▶ [REQUIRED WORK]: Repeat each record exactly. Any picture gets left out.

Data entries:
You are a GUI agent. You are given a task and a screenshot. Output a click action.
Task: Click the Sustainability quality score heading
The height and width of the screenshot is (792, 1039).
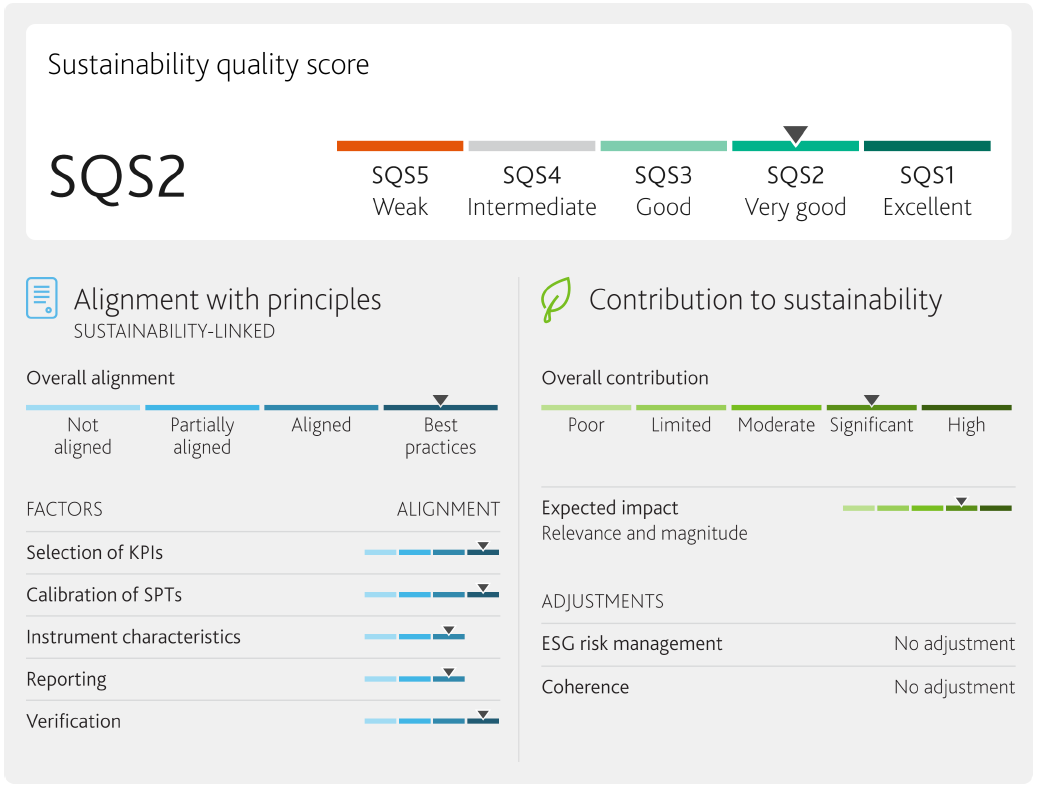(208, 66)
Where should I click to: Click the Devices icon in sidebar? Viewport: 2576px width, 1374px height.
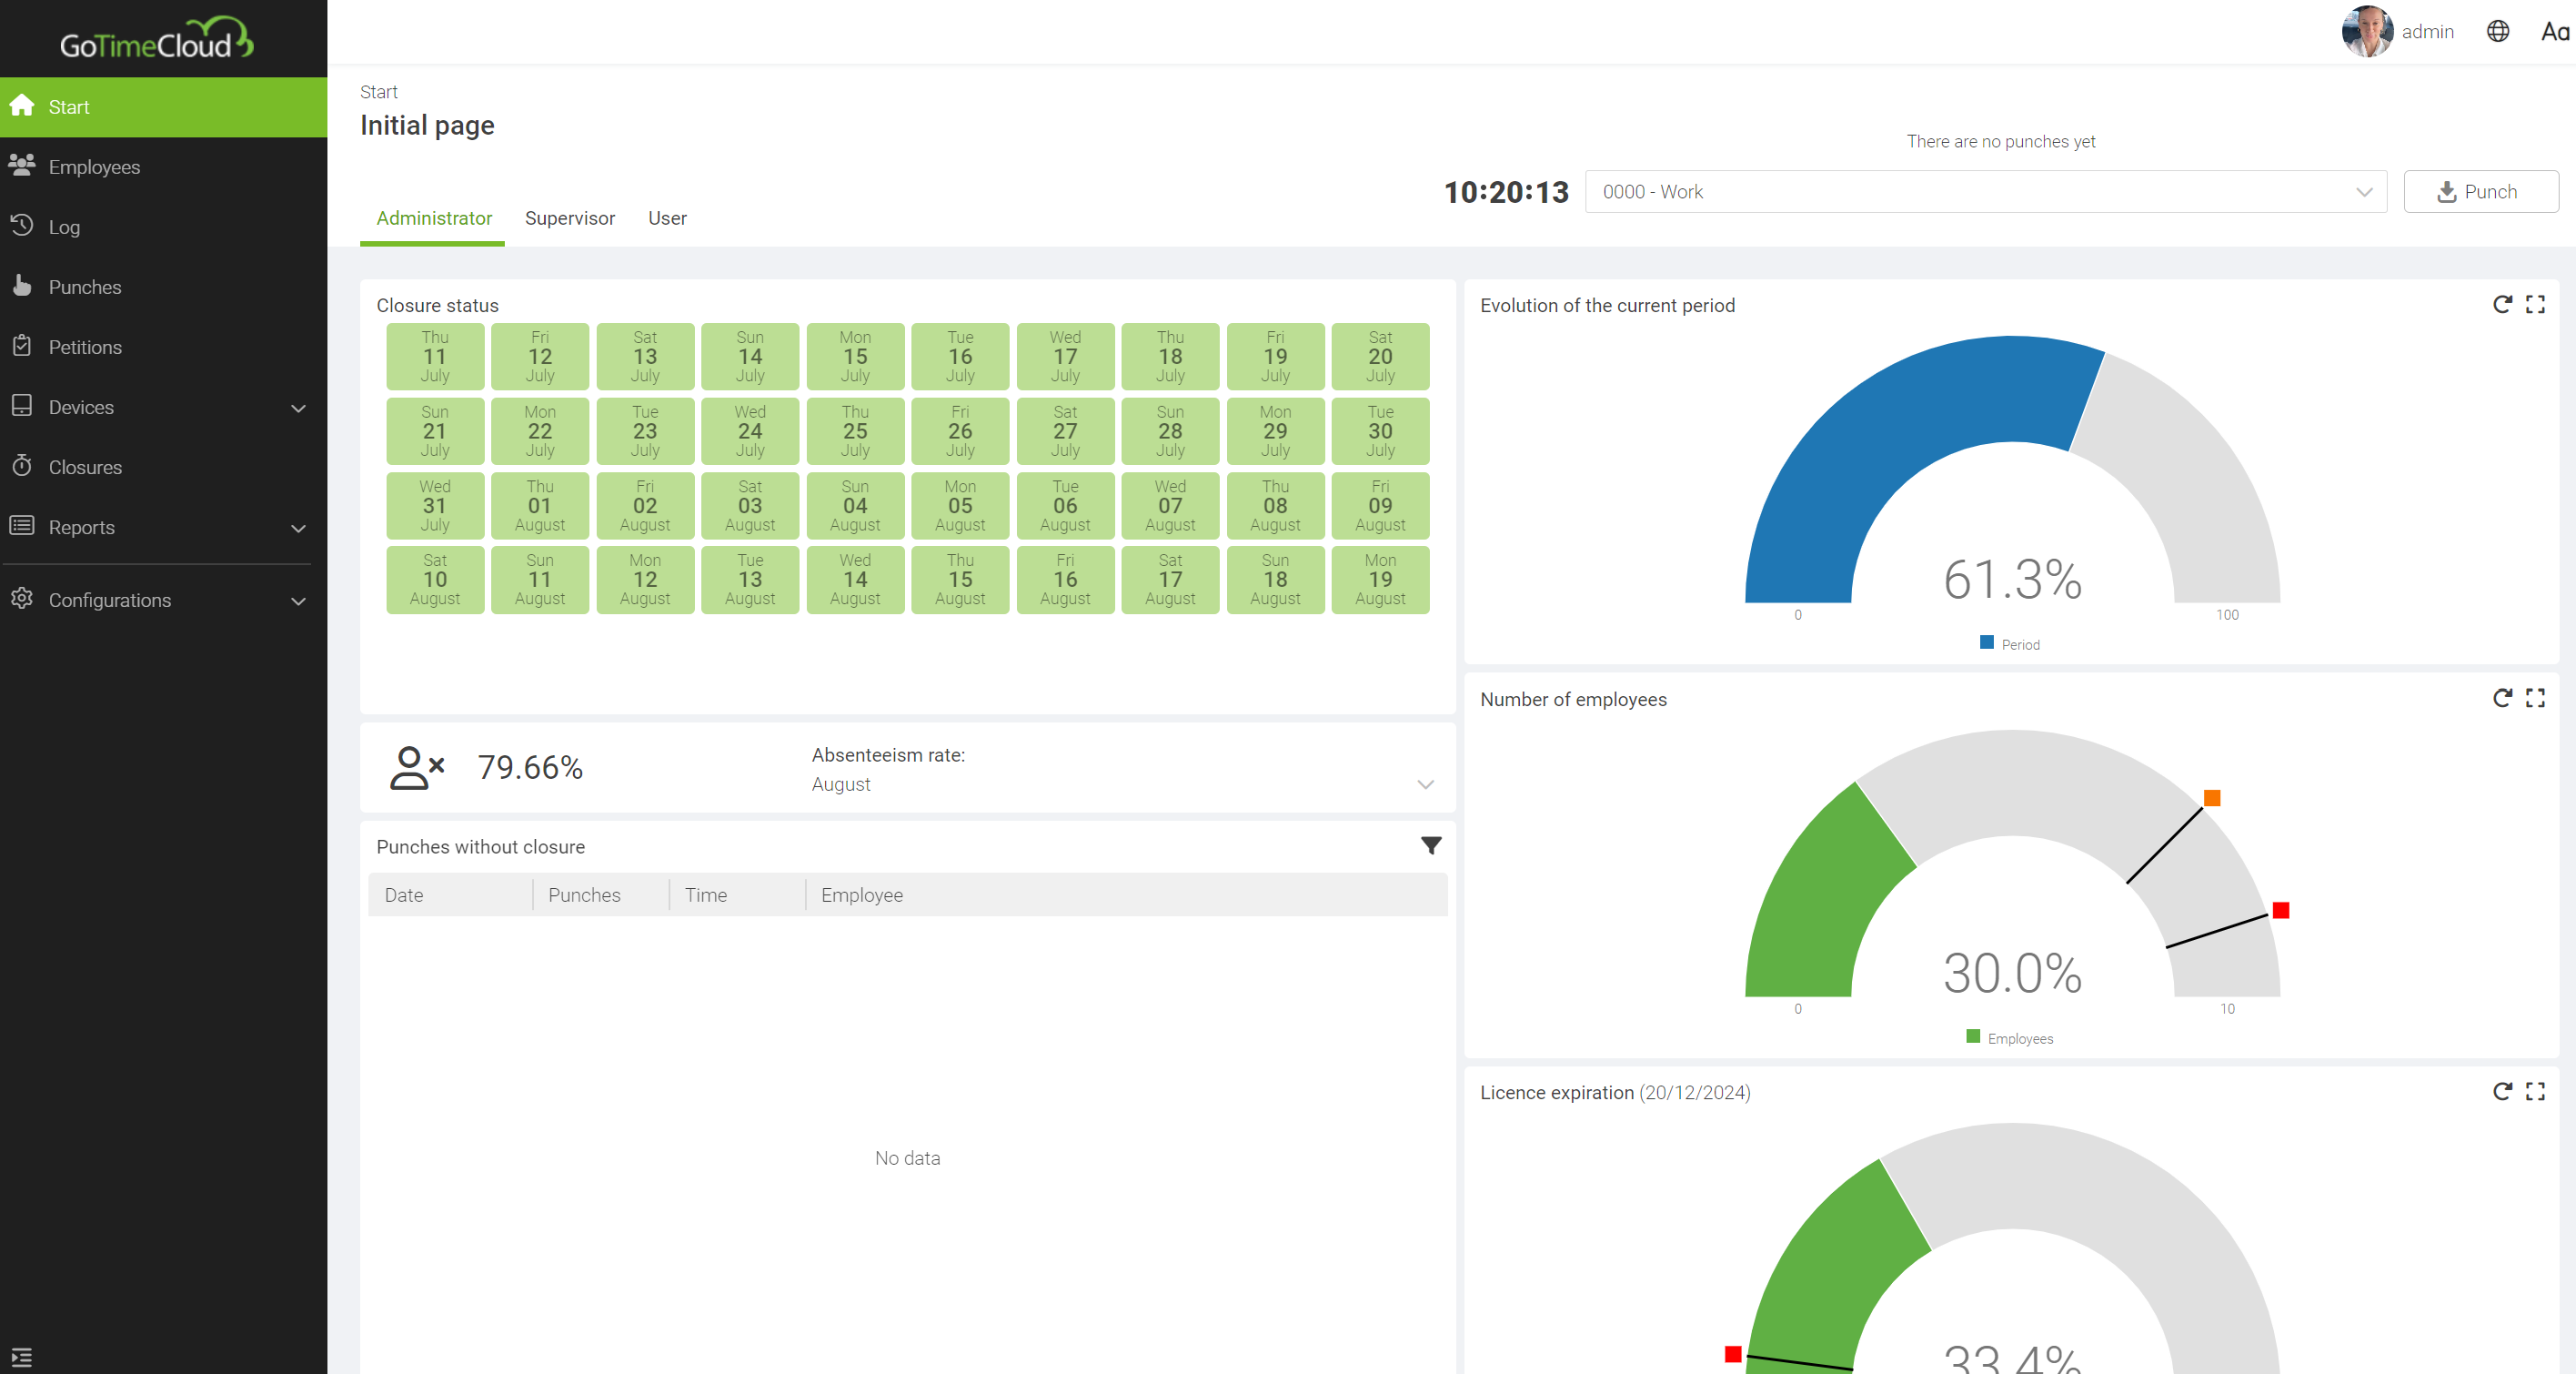tap(24, 406)
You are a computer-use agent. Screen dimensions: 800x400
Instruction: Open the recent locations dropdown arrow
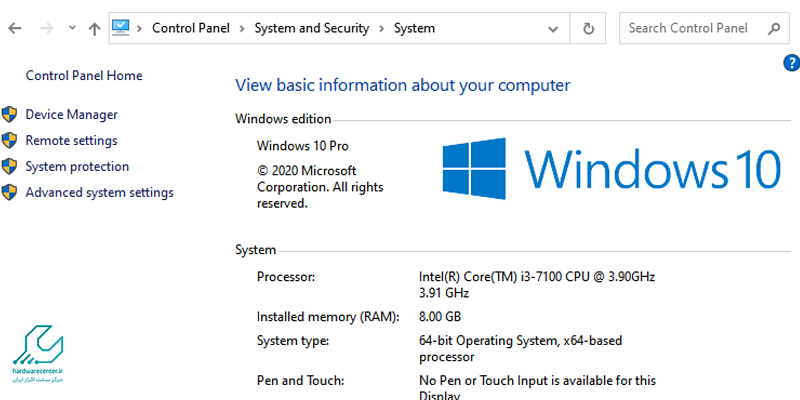70,29
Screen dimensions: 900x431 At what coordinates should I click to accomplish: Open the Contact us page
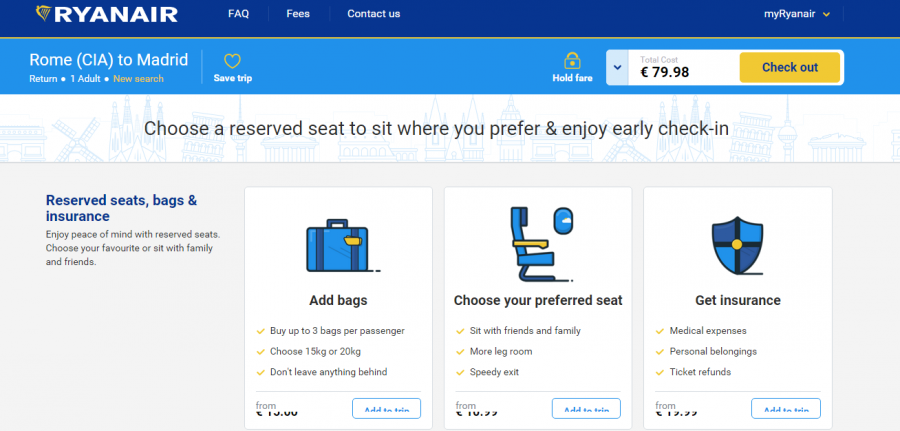(x=374, y=14)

▶ [SOLUTION]:
You are a GUI agent. You are given a task and a screenshot. Output a click action.
Task: Click the Sustainability quality score heading
The height and width of the screenshot is (792, 1039).
(208, 66)
Where should I click to: Click the Devices icon in sidebar? Viewport: 2576px width, 1374px height.
tap(24, 406)
You are a computer-use agent. Screen dimensions: 800x400
Instruction: Open the recent locations dropdown arrow
70,29
Screen dimensions: 900x431 At what coordinates should I click to accomplish: Open the Contact us page
(x=374, y=14)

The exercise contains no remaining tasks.